[Stored data]
========================================================================

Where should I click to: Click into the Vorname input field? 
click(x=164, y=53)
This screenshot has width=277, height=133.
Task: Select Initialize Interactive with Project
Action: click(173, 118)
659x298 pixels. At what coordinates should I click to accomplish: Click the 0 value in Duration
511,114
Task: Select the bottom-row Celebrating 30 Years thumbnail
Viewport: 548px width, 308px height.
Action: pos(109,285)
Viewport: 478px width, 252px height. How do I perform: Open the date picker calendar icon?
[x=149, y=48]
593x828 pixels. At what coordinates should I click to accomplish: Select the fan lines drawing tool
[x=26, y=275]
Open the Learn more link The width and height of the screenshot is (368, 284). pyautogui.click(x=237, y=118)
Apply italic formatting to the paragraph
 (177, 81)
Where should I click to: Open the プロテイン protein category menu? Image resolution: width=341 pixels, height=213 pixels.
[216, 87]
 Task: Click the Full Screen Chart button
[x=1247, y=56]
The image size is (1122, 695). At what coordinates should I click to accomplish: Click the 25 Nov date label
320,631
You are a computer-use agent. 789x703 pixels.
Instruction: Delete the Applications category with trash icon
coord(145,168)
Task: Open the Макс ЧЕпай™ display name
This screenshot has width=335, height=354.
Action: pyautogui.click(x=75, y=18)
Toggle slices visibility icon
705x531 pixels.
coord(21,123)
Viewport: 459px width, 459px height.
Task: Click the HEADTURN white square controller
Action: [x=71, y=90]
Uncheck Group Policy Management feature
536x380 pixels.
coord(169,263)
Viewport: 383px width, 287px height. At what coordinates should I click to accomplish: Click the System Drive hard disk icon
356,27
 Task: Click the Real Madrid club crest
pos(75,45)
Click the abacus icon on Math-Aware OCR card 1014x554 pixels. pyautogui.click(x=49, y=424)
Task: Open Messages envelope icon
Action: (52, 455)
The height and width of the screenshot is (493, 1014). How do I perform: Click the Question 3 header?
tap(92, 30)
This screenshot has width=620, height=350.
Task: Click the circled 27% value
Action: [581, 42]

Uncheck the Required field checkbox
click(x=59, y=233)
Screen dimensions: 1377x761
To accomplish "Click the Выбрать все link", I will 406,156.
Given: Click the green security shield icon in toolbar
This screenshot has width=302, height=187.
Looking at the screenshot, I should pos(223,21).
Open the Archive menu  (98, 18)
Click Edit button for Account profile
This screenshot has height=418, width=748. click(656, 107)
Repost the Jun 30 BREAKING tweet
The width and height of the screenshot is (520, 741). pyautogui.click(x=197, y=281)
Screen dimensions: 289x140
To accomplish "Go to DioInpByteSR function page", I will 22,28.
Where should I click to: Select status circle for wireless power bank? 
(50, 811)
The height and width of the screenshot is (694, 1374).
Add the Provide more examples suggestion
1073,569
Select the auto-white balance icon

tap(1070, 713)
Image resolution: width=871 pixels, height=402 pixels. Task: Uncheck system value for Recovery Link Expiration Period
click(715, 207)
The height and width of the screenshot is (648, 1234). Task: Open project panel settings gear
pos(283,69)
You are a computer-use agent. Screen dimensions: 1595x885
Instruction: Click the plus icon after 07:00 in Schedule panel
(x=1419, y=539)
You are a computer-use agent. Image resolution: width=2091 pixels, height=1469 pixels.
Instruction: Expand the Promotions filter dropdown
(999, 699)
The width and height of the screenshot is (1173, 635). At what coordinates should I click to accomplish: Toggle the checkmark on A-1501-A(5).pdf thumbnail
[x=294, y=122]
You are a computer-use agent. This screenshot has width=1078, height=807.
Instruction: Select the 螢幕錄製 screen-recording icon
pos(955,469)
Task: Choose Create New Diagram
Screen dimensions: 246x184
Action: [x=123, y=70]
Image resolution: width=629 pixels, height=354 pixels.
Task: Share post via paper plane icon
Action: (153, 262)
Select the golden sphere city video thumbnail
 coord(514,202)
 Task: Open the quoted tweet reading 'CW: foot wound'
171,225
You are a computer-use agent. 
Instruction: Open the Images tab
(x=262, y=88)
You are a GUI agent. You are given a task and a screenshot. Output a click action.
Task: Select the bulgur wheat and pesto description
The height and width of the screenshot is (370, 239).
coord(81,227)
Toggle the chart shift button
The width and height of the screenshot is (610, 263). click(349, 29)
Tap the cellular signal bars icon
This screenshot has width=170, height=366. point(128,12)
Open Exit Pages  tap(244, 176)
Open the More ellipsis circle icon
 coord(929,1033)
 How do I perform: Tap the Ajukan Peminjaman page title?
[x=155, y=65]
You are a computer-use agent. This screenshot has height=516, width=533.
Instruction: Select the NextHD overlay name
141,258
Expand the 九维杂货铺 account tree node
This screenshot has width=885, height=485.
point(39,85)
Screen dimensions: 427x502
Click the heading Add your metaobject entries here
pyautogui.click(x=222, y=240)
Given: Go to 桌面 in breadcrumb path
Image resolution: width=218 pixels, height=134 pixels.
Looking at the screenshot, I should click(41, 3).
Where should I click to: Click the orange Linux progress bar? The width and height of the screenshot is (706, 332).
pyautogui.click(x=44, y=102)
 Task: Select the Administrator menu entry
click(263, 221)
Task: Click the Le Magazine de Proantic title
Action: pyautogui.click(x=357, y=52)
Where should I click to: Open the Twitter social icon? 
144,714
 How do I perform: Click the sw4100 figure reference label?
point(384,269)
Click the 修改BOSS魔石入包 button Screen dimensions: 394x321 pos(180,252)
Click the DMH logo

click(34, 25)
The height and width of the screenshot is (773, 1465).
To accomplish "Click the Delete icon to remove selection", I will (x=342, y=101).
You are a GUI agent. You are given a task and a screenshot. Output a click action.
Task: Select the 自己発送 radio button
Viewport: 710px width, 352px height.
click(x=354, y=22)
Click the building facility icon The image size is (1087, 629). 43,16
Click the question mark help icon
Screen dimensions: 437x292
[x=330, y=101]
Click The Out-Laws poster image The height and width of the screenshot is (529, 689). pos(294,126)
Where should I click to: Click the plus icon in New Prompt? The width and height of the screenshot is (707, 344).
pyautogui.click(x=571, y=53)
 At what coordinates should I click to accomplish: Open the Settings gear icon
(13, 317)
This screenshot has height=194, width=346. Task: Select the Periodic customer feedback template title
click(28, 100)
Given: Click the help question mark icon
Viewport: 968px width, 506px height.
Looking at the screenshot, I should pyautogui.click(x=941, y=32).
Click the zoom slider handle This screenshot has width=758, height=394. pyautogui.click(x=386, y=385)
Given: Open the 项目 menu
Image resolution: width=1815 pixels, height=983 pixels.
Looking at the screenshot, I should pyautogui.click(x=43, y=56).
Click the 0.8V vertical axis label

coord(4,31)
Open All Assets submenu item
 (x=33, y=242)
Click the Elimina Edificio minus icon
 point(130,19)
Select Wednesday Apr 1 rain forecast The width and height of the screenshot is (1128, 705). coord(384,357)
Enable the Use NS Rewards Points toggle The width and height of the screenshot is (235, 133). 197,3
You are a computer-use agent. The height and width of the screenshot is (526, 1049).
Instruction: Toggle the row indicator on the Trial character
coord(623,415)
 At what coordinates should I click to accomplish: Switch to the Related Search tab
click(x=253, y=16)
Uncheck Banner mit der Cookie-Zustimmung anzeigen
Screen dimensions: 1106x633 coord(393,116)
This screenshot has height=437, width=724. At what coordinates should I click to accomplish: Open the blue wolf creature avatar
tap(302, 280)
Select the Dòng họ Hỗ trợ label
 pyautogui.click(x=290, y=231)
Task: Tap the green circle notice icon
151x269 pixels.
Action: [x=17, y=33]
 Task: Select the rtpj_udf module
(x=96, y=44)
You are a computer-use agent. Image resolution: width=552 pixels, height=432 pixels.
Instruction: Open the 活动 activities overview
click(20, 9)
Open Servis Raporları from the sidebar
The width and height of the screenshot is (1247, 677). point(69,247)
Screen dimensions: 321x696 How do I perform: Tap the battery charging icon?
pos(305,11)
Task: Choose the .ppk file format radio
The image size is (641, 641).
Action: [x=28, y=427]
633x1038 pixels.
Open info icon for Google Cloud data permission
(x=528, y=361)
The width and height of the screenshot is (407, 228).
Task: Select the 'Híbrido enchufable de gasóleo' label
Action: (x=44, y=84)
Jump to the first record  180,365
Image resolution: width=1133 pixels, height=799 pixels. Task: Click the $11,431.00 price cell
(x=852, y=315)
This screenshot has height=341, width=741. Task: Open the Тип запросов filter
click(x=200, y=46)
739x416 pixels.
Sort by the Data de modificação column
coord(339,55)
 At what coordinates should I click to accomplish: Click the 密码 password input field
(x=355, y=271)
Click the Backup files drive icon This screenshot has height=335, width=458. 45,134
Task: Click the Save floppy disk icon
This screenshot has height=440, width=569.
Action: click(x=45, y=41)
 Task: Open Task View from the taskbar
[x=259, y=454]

========================================================================

• What to work on:
Every line of the entries above that includes "radio" should be copied.

• Final answer:
Task: Select the 自己発送 radio button
Task: Choose the .ppk file format radio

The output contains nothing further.